Carnegie Mellon University
September 30, 2014

Pittsburgh Business Leader Henry L. Hillman Provides $5 Million Gift for Carnegie Mellon's New BrainHub(SM) Initiative

White House To Recognize CMU for Brain Research Efforts as Part of Federal BRAIN Initiative

Contact: Ken Walters / 412-268-1151 /

BrainHub ImagePITTSBURGH—Just weeks after the launch of a global initiative to leverage its unique strengths to impact brain research, Carnegie Mellon University has received a major boost from renowned Pittsburgh philanthropist Henry L. Hillman in the form of a new $5 million gift to support CMU's BrainHubSM .

Launched last month, CMU established BrainHub to bring together global strategic partners from the government, public, private, and philanthropic sectors to develop innovative computational and technological approaches for studying the links between brain and behavior. This effort will lead to new insights into topics such as cognition, learning and perception, and will shed light on brain disorders such as autism and Parkinson's disease. BrainHub also will leverage CMU's well-known interdisciplinary culture, bringing together computer science, humanities, science, engineering, business, public policy and the arts to conduct research on the brain and the related fields of data science and the science of learning.

The Hillman gift will provide endowment funds to help support presidential graduate fellowships in areas broadly connected to brain research. It will also provide seed grants, through CMU's ProSEED program, for innovative research projects that will connect faculty from disciplines across CMU. The gift will help support the training of the next generation of brain researchers on a global scale. As part of BrainHub, Carnegie Mellon scientists will work with university partners from China, India and the United Kingdom, and the Hillman gift will be matched with other sources of support for BrainHub.

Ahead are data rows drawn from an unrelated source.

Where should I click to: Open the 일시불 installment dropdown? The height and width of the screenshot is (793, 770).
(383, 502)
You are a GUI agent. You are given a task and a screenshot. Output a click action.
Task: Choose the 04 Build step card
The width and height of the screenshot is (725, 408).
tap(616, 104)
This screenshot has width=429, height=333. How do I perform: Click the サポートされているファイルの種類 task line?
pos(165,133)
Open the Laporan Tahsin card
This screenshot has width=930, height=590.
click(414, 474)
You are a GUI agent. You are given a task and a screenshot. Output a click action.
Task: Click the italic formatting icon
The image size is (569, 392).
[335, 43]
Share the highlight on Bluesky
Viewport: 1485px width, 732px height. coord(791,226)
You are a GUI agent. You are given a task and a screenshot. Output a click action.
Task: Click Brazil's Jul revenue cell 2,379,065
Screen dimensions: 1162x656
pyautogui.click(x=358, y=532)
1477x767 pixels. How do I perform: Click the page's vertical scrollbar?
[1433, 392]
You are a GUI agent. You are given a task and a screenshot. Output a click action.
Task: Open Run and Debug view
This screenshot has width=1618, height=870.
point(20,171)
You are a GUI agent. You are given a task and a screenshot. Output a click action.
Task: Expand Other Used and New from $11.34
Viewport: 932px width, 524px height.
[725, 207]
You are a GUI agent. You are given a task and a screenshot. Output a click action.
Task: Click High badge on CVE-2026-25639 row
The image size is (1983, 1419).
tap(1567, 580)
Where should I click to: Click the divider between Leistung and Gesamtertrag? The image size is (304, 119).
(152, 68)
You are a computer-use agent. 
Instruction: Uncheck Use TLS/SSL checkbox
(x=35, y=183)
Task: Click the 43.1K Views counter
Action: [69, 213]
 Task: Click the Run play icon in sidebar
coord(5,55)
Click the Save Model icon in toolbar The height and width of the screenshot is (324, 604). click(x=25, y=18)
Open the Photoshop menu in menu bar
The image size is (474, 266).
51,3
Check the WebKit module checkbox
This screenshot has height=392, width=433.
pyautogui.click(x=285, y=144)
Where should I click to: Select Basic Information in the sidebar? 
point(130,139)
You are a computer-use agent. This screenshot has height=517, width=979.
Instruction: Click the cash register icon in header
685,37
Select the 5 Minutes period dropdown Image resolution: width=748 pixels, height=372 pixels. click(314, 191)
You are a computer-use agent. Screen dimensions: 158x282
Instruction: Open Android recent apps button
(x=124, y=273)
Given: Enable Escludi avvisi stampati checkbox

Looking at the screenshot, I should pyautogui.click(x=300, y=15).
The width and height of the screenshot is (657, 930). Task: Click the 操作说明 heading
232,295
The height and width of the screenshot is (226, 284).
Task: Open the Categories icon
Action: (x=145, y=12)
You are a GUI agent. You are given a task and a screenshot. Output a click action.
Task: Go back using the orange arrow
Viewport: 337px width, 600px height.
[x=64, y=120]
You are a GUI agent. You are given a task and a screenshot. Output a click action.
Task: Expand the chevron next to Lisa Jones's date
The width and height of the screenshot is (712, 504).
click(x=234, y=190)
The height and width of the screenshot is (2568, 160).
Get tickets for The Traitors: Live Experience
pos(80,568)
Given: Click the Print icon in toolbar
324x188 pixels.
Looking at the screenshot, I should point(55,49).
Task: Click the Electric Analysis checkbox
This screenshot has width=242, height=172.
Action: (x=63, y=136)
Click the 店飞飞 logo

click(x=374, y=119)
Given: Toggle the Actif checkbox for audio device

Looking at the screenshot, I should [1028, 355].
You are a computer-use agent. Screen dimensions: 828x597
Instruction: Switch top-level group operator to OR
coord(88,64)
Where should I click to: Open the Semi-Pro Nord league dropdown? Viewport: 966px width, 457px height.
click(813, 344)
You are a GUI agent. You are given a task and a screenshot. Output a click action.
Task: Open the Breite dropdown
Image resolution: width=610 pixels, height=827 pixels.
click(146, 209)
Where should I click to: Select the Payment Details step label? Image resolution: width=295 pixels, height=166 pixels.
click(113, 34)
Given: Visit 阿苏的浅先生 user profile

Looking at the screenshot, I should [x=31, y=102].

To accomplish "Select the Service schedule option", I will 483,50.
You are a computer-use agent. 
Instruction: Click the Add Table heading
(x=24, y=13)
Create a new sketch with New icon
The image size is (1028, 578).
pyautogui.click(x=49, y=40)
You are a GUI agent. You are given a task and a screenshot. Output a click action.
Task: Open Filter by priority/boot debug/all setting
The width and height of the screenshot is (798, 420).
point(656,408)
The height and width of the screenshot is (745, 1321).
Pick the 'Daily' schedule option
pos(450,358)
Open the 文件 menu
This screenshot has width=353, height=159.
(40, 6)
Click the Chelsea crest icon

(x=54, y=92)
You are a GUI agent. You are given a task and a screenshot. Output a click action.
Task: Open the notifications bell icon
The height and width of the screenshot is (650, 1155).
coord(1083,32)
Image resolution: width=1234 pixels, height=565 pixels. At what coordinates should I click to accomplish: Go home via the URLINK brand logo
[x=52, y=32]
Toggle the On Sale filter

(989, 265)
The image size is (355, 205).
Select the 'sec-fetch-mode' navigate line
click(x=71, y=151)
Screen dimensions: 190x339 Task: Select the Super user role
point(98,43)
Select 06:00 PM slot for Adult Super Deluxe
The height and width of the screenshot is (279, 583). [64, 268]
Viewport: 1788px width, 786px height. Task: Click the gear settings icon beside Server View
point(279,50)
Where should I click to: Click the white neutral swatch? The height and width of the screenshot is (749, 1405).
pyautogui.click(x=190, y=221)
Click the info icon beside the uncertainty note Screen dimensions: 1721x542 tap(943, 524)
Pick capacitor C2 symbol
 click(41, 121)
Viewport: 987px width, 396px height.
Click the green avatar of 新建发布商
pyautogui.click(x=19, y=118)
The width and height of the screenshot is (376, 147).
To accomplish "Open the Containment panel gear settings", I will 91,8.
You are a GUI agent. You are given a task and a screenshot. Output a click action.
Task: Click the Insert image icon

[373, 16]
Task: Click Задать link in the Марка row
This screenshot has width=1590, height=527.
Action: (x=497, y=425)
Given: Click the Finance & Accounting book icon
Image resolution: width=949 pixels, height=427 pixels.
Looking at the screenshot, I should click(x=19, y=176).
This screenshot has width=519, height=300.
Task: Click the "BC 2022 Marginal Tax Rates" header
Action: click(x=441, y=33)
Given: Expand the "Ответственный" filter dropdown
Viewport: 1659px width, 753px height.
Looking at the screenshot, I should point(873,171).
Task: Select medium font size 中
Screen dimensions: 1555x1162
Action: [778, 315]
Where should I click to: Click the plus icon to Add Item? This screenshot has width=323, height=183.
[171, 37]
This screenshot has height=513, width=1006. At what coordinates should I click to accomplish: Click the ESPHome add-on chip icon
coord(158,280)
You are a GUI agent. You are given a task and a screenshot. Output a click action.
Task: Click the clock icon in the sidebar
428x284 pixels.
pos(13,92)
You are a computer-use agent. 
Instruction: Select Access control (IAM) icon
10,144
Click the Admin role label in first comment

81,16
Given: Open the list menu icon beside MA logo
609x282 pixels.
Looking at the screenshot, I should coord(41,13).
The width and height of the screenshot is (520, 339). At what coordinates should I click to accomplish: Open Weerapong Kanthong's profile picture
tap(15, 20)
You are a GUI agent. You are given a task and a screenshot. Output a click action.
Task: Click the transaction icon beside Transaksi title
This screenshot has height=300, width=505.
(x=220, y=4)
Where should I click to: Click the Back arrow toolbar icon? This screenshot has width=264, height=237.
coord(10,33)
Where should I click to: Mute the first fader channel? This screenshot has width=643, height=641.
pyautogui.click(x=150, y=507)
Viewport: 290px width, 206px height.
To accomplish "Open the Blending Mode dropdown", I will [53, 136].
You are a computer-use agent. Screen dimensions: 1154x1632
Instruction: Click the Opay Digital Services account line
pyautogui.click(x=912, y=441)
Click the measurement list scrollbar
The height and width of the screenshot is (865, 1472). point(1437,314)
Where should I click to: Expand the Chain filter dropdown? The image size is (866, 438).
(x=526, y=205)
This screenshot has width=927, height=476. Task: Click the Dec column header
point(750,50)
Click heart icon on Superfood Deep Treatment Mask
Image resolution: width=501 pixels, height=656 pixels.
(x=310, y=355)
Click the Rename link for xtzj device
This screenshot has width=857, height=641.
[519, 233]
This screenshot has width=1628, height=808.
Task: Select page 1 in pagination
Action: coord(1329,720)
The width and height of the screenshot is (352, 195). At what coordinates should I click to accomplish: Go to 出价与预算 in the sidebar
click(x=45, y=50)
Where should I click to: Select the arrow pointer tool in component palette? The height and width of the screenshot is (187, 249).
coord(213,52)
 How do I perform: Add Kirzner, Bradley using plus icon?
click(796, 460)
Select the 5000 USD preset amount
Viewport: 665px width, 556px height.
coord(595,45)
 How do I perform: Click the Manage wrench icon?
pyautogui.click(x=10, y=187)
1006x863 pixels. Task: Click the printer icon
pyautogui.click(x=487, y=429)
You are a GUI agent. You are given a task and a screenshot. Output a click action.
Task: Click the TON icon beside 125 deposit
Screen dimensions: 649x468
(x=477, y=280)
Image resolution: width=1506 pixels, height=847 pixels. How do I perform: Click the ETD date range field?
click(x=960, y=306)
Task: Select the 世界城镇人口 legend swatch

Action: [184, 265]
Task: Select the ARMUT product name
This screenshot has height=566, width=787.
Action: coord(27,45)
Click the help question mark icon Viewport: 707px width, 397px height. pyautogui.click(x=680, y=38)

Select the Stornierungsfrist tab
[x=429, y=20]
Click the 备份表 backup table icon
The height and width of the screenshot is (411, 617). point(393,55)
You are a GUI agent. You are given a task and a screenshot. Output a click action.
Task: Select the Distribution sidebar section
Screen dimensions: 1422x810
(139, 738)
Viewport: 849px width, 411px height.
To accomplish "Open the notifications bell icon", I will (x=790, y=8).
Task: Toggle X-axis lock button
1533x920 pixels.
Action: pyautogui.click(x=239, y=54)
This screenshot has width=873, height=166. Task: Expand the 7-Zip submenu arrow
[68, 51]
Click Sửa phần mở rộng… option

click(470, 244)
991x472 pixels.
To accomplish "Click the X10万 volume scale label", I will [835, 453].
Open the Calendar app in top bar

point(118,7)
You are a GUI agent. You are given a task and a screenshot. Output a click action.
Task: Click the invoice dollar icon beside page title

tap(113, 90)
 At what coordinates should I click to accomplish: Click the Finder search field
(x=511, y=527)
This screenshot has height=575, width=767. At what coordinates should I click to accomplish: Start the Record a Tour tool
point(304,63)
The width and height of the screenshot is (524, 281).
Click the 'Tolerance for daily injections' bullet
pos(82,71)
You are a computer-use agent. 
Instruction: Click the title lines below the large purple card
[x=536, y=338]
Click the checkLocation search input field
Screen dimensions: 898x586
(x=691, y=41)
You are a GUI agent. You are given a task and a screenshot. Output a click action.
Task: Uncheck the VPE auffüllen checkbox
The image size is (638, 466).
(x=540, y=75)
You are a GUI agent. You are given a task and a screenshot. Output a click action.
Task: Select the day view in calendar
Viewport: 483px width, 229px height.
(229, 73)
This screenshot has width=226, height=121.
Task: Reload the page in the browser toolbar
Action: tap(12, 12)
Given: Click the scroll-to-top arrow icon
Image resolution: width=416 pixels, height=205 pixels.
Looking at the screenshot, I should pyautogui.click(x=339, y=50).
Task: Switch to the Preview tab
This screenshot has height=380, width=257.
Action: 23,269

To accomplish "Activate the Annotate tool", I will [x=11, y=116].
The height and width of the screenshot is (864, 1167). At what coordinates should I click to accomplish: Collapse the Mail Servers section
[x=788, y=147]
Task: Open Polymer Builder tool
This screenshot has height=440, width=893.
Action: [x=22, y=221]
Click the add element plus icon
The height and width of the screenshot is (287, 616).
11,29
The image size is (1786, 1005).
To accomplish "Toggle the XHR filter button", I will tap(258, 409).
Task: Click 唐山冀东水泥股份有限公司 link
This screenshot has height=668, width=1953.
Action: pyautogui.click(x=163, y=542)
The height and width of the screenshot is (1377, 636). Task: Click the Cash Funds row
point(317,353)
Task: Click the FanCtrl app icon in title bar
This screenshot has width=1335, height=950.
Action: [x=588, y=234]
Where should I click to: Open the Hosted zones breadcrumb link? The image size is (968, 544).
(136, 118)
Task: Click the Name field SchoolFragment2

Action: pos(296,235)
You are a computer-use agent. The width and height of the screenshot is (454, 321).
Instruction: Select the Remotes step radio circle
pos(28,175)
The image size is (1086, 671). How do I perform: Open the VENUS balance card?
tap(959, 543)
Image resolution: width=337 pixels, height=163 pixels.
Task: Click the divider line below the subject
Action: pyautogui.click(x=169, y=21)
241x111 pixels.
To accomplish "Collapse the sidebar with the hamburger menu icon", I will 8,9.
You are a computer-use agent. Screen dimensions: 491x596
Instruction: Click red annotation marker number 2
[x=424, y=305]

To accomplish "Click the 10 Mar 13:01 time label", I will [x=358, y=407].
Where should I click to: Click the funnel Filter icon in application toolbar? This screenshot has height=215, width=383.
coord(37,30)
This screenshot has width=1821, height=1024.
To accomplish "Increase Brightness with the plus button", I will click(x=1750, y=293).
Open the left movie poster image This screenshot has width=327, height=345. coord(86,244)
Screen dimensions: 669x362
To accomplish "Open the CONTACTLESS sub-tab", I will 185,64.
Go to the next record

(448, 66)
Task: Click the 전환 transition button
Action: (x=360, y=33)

"Understanding how the brain works is among the great challenges of the 21st century, with results that promise to improve human health and well-being in dramatic ways," said CMU President Subra Suresh. "Carnegie Mellon can make a unique and distinctive contribution to this global effort by bringing together our strengths in neurobiology, computation, data sciences, human learning and behavioral science to create urgently needed research frameworks, tools and technologies, and by working in close concert with the network of BrainHub universities around the world. We are deeply grateful to Henry Hillman for supporting our vision with this magnificent new gift."

Later today, CMU representatives will visit the White House as part of an Office of Science and Technology Policy event to highlight the brain research being done at U.S. universities. The event brings together neuroscientists and representatives from universities, industry, private research organizations and U.S. government agencies.

Carnegie Mellon researchers are recognized for their expertise in areas that promise to pave new avenues for methods to measure and analyze both brain activity and behavior and then to link these domains through the application of cutting-edge computational tools. BrainHub will promote the dissemination and commercialization of the most promising of these advances so that they are widely used, furthering brain research, policies and practices across the globe.

CMU's BrainHub connects global partners including the University of Warwick, which has a concentrated expertise in the field of digital health; Sun Yat-sen University, whose medical school has broad clinical expertise in Alzheimer's and autism; Oxford University, through its International Brain Mechanics and Trauma Lab; and the Indian Institute of Science, which recently launched its own brain research center.